In contrast to demonstrations in recent decades, which were often held in fenced-off "free speech zones," many protesters are now being more disruptive -- whether they're blocking access to highways, chaining themselves to pipelines, damaging businesses or being physically violent toward other people or property.

In response, state lawmakers -- mostly Republicans -- are seeking new ways to regulate or criminalize protests.

"You have absolutely zero First Amendment protections or right to assemble in the center lane of I-94," says Minnesota state Rep. Nick Zerwas, the GOP sponsor of a bill to increase penalties for trespassing on freeways. "Clearly, the current misdemeanor penalty hasn't been an effective deterrent."

Zerwas' bill is part of a national trend. Roughly 20 states are considering new regulations and penalties regarding protests. New laws have been enacted this year in a handful of states, including Georgia, North Dakota, South Dakota and Wisconsin. Some increase penalties for picketing near "critical infrastructure," such as pipelines and airports. Some call for protesters to pay overtime costs for law enforcement. Some threaten to seize protesters' assets. And some require colleges and universities to suspend or expel students who disrupt campus speakers.

"There's no question you've seen an upsurge in the numbers of these bills and an increase in their stringency," says Sam Munger, senior adviser to the State Innovation Exchange, a strategy center for progressive legislators. "It's both reactive to a recent upsurge in grassroots protests and an effort to intimidate protesters." 

 

A Brief History of Protest Regulation

Assembling to protest government policies predates the founding of the nation, with the Boston Tea Party and other acts of colonial rebellion. Lawmakers trying to crack down on protesters is also nothing new. Back in 1941, the U.S. Supreme Court ruled that governments could impose reasonable regulations on the "time, place and manner" of public demonstrations.

"This is a very common thing in the history of the United States, to impose some costs on social movements or protest movements," says Fabio Rojas, a sociologist at Indiana University. "Basically, the whole point of this is to suppress protests."

New restrictions were put in place in response to the 1960s-era protests over civil rights and the Vietnam War. Martin Luther King's celebrated "Letter from Birmingham Jail," for example, was written after he was imprisoned for leading a march. 

During the 1980s and 1990s, protests became "ritualized," says Don Mitchell, author of The Right to the City: Social Justice and the Fight for Public Space. Police and protesters would negotiate the place and manner of protests, agreeing to limit the areas where they would be held.

Such agreements became more difficult to pull off after the 1999 "Battle for Seattle," a protest against the World Trade Organization, when some participants in a mass demonstration turned violent and vandalized property and attacked police. Since then, some police departments have responded to protests with overwhelming force, showing up in riot gear. 

"Police are trained in how to deal with riots," says Michael Heaney, a University of Michigan sociologist and, with Rojas, co-author of Party in the Street: The Antiwar Movement and the Democratic Party after 9/11. "When they see a large group of people, they tend to treat it as a riot."

That approach continues today.

 

Protesting in the Trump Era

In Arkansas, GOP state Sen. Trent Garner introduced a bill to put protesters in prison for up to a year if they engaged in "mass picketing" that interfered with freeways or other forms of transportation. 

"I started to see these national protests turn into something more violent," he says. "Especially since President Trump's win, we've had this huge rise in violence against private citizens."

*RAW DATA*:

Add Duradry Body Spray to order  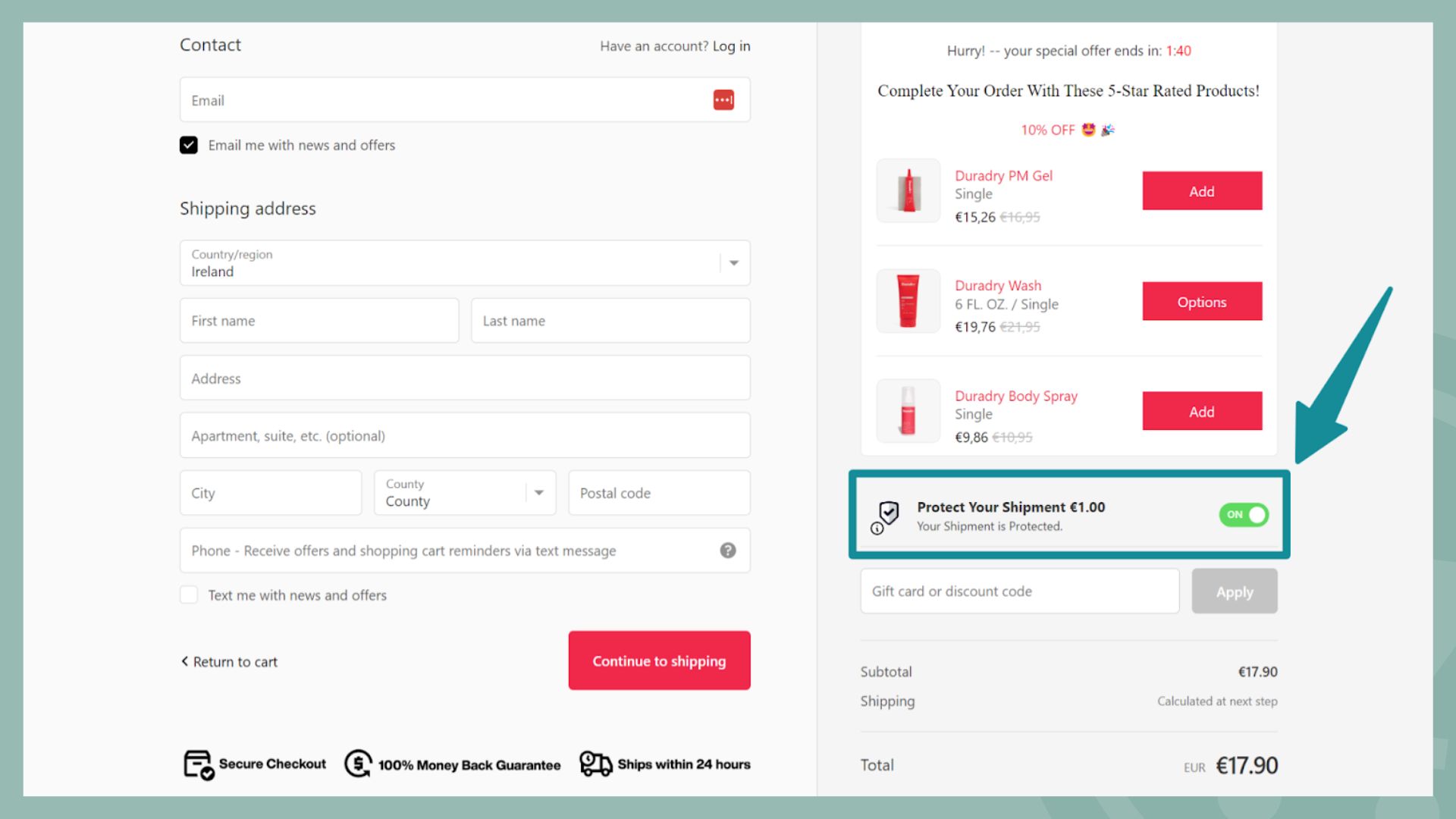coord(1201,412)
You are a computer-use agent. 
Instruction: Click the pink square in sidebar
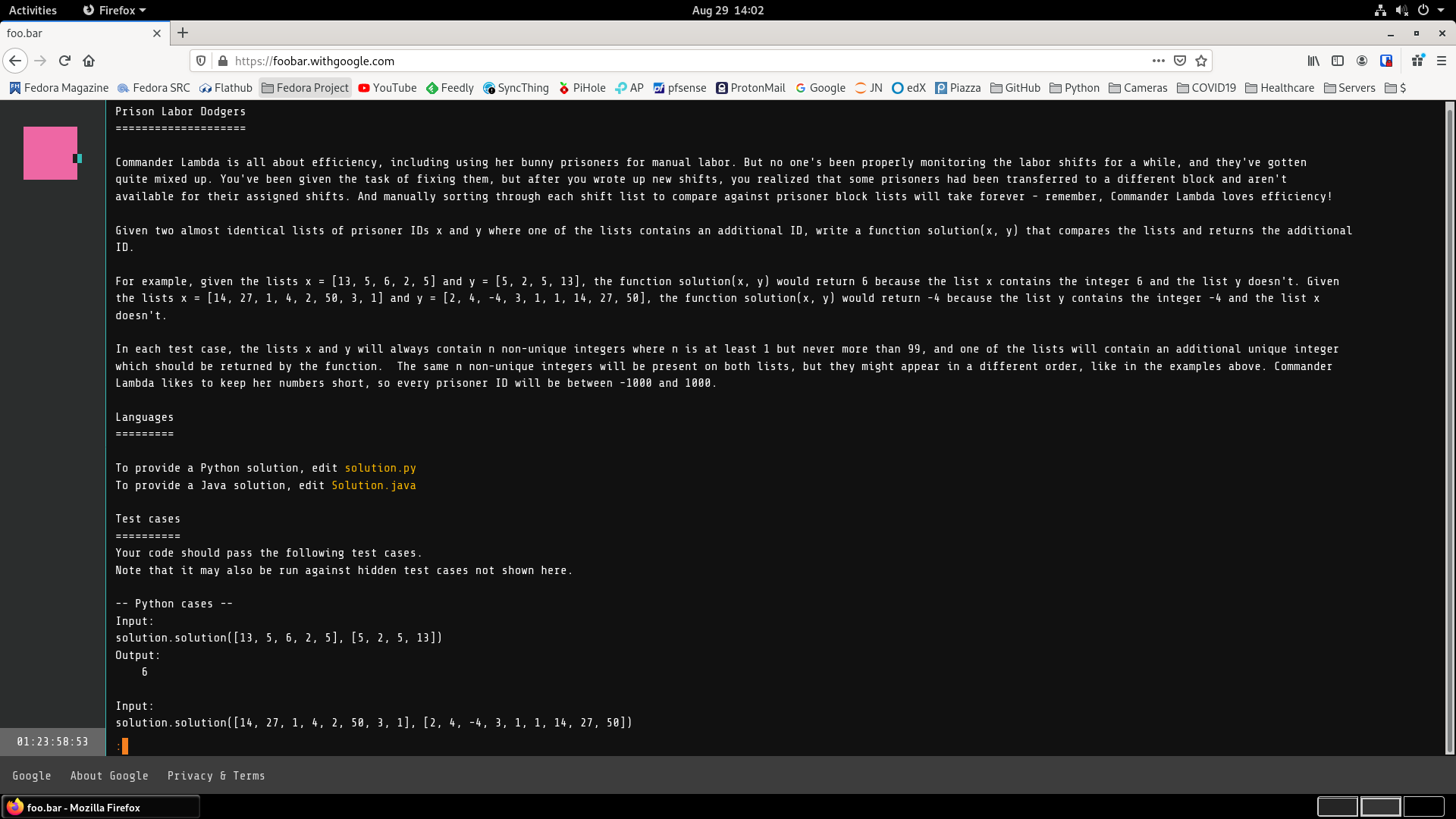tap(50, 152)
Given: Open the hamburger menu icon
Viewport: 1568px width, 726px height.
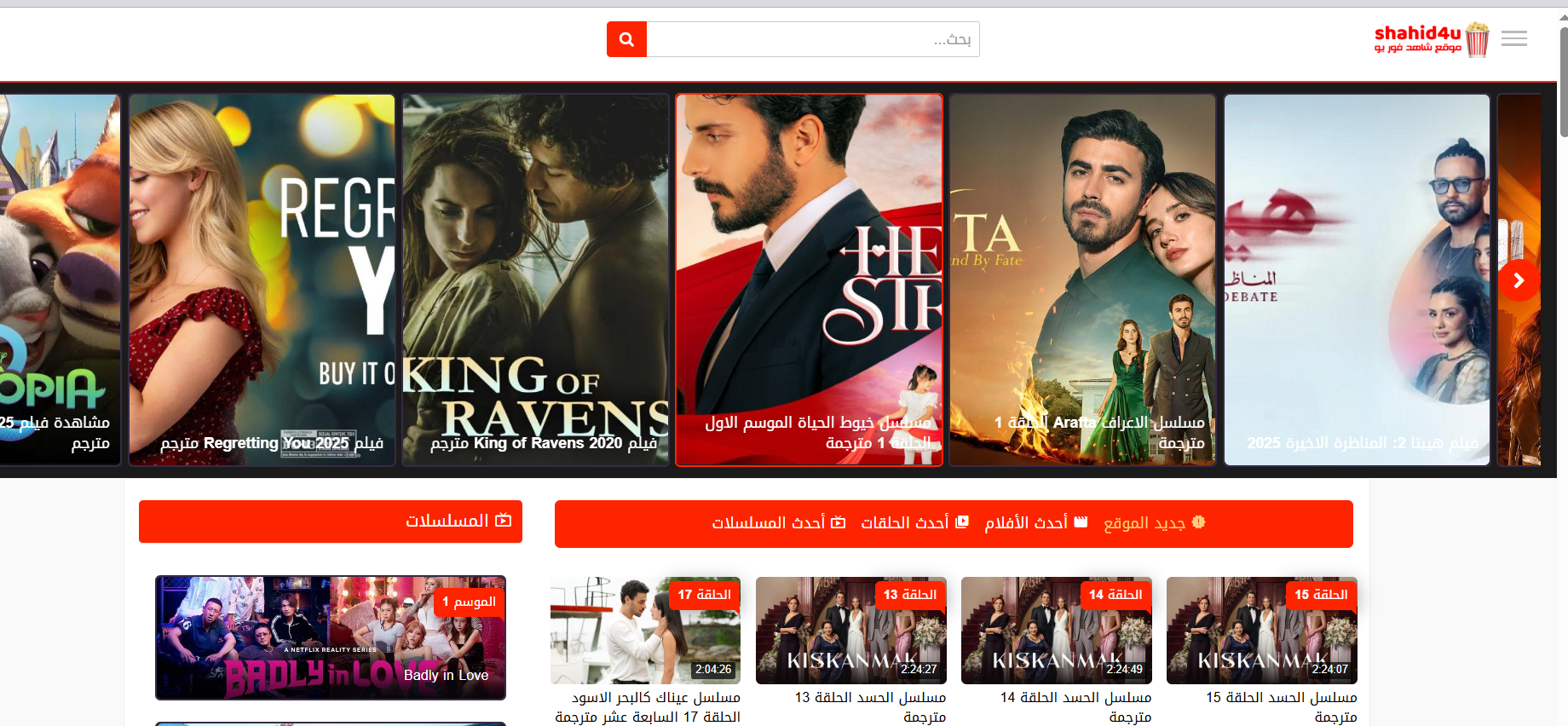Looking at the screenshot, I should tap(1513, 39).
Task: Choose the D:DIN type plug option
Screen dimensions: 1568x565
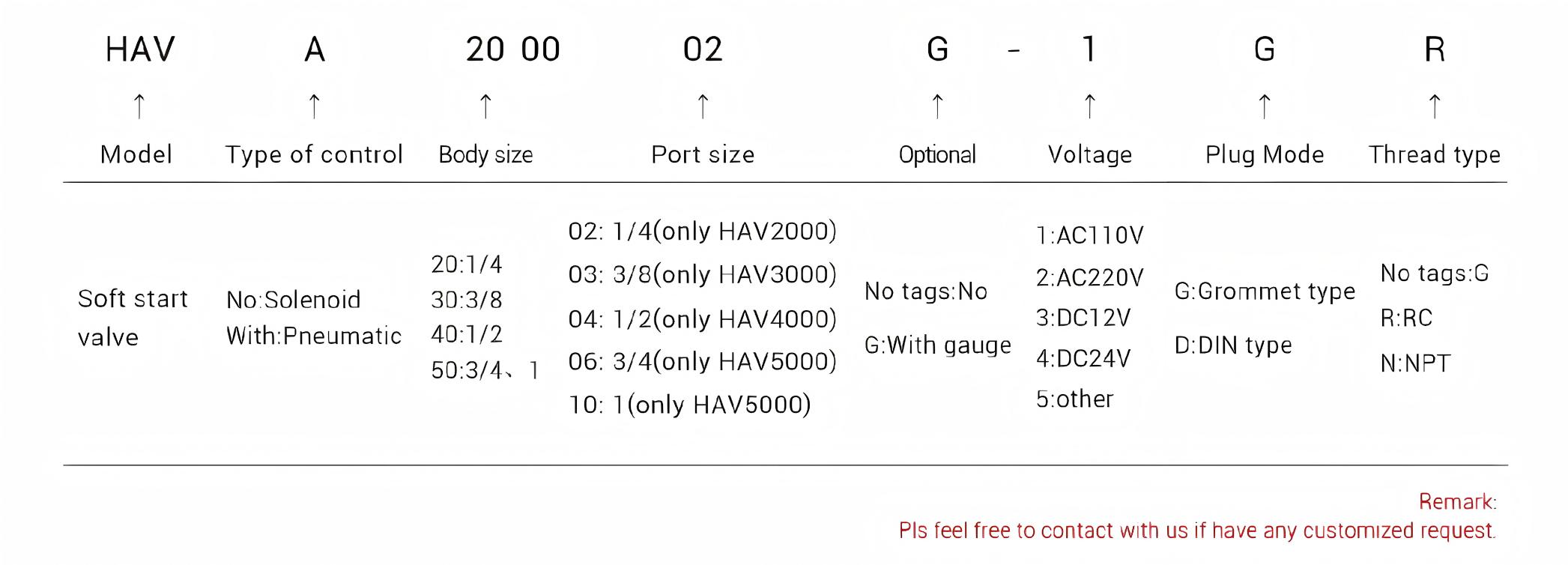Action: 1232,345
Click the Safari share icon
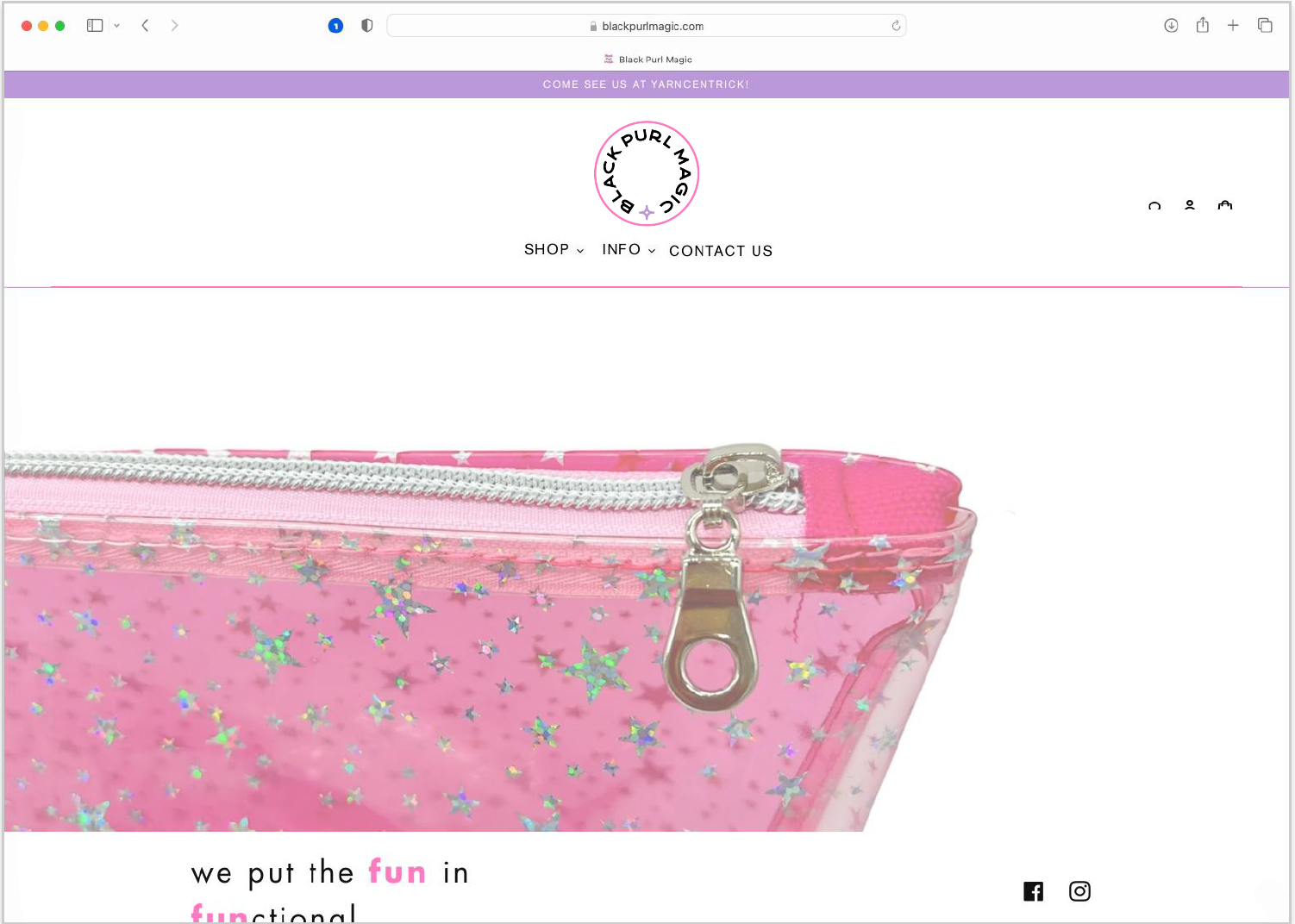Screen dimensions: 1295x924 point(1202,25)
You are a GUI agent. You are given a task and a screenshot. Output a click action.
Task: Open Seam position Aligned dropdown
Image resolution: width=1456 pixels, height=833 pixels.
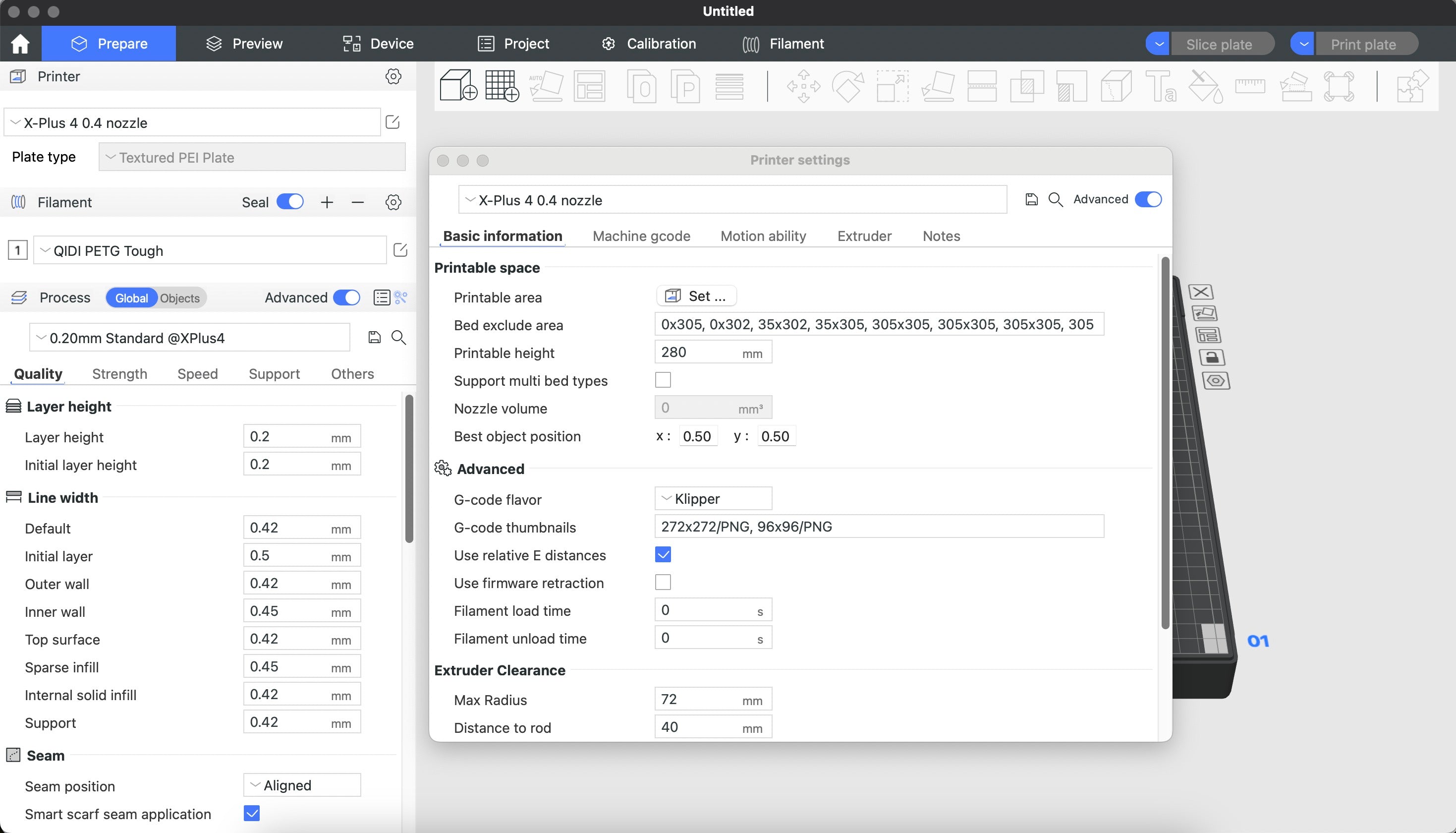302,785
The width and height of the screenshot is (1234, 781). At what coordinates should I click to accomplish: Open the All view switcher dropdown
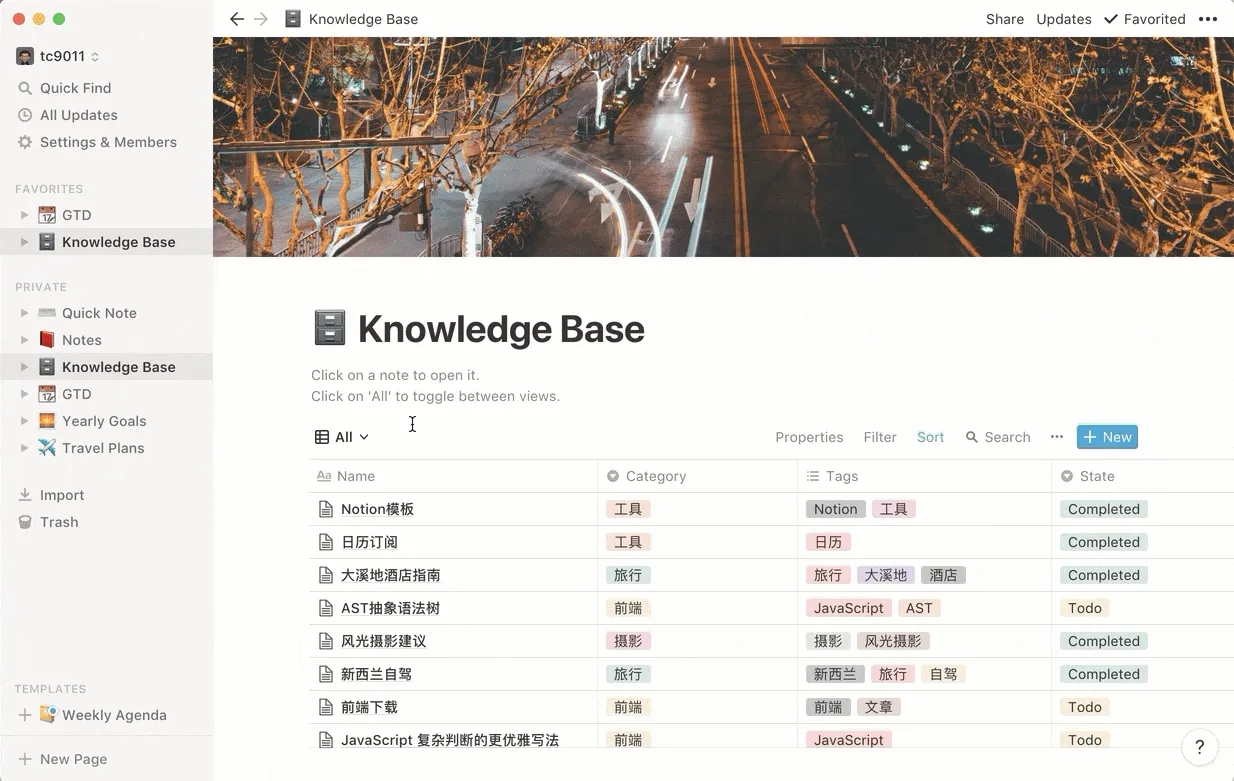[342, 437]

*EXERCISE*: Copy the section of the protest-laws text from "Such agreements became" to "approach continues today." word for word. The material has no connection to the protest-laws text.

*RESPONSE BELOW*:
Such agreements became more difficult to pull off after the 1999 "Battle for Seattle," a protest against the World Trade Organization, when some participants in a mass demonstration turned violent and vandalized property and attacked police. Since then, some police departments have responded to protests with overwhelming force, showing up in riot gear. 

"Police are trained in how to deal with riots," says Michael Heaney, a University of Michigan sociologist and, with Rojas, co-author of Party in the Street: The Antiwar Movement and the Democratic Party after 9/11. "When they see a large group of people, they tend to treat it as a riot."

That approach continues today.